Small Patches of Light
Bruce Majors
Finishing Line Press
There
will be no darkness tonight.
– The Message of Snow
There is darkness a plenty in Bruce
Majors’ latest collection of poems, but there are also the “small patches of
light” which give the book its title. These rays of sunshine, moonbeams, and
moments of hope periodically pierce the darkness of depression. To see that
light, the author wrestles though bleak depths in a life long battle. In his
poem “Responding to Melancholy,” which Majors inscribed as “After Jane Kenyon,”

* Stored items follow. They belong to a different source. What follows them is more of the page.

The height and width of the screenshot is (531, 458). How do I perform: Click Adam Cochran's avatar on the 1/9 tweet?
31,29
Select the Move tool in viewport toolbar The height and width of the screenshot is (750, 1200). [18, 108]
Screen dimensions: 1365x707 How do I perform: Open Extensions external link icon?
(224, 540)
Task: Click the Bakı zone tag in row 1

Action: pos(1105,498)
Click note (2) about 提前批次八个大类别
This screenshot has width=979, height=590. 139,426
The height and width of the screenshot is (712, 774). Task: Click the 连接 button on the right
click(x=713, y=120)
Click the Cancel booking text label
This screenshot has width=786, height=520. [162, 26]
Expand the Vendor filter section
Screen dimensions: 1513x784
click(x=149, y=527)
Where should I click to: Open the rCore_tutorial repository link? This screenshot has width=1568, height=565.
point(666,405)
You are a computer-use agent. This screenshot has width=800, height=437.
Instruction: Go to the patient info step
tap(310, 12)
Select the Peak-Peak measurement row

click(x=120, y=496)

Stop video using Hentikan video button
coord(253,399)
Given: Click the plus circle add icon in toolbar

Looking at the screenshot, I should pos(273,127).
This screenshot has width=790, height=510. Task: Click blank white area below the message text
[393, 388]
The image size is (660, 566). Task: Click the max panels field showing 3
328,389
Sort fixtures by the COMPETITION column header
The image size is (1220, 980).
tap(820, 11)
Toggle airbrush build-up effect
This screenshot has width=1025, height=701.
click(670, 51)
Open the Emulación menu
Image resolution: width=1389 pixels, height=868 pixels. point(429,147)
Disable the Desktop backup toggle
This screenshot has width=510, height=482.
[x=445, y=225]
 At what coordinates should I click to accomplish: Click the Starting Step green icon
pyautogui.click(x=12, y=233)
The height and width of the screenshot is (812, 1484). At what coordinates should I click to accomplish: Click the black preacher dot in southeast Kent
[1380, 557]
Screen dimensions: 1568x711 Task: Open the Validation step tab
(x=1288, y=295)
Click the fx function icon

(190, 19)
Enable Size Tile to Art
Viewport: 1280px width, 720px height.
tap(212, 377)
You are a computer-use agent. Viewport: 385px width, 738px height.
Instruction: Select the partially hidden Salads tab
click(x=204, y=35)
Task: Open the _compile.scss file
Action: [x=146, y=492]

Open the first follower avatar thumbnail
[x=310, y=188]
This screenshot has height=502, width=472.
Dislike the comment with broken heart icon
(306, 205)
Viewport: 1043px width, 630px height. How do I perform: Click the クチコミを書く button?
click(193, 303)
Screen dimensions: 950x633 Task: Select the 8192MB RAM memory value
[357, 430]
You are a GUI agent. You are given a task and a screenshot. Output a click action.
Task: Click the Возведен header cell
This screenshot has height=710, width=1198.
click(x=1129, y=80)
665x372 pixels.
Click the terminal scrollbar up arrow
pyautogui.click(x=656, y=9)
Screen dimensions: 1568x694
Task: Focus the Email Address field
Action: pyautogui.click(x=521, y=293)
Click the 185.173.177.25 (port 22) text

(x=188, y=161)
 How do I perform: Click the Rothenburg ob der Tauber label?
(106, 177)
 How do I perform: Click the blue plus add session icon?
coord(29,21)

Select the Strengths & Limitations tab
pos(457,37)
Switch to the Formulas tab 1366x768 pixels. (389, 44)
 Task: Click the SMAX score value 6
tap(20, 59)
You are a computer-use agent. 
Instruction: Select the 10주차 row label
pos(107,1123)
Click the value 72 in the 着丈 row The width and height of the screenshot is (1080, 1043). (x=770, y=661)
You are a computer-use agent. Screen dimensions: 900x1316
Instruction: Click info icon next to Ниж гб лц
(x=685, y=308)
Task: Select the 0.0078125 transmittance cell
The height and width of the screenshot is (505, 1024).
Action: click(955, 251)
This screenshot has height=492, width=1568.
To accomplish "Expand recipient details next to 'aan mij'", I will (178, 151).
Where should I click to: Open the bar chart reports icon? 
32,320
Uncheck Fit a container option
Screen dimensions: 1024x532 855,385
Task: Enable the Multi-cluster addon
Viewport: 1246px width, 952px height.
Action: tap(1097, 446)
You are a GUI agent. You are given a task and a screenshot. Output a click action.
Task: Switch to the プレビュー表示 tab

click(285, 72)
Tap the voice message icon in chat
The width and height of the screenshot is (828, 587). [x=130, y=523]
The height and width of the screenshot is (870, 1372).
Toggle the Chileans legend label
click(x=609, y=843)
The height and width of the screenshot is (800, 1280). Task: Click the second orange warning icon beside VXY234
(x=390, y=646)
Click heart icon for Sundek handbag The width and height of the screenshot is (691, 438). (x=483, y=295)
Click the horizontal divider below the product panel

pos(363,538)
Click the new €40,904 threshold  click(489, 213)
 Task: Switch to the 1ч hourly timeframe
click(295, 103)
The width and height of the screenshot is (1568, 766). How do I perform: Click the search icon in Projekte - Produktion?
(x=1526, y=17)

noting the struggles of another poet, he addresses this darkness personified.
…there
is a gaping black hole in my chest
where
you placed your hook.
Although that darkness is with him
always, he struggles without ceasing, perhaps prays without ceasing, buoyed up
by a spiritual center and the incredibly beautiful landscape where he resides
in rural Tennessee. His poem “Eden” includes a description of that land “where
stars storm the night sky.” That land includes outdoor activities which seem to
have been a part of his life for all time.
“…after
setting jugs for catfish,
it
occurred to me,
this
could be Eden.”
Always though, like an inhabitant of “The
Wasteland” as portrayed by T.S. Elliott, he feels a shadow fall. It obscures
the light in a way perhaps best described in Majors’ poem “Wasted Night.”
“My
boatload of dreams sinks
like
loggerheads, to wallow in the murky bottom
lying
indisposed among weeds.”
There are many poets who could tell this
tale. Few could tell it as well as Bruce Majors.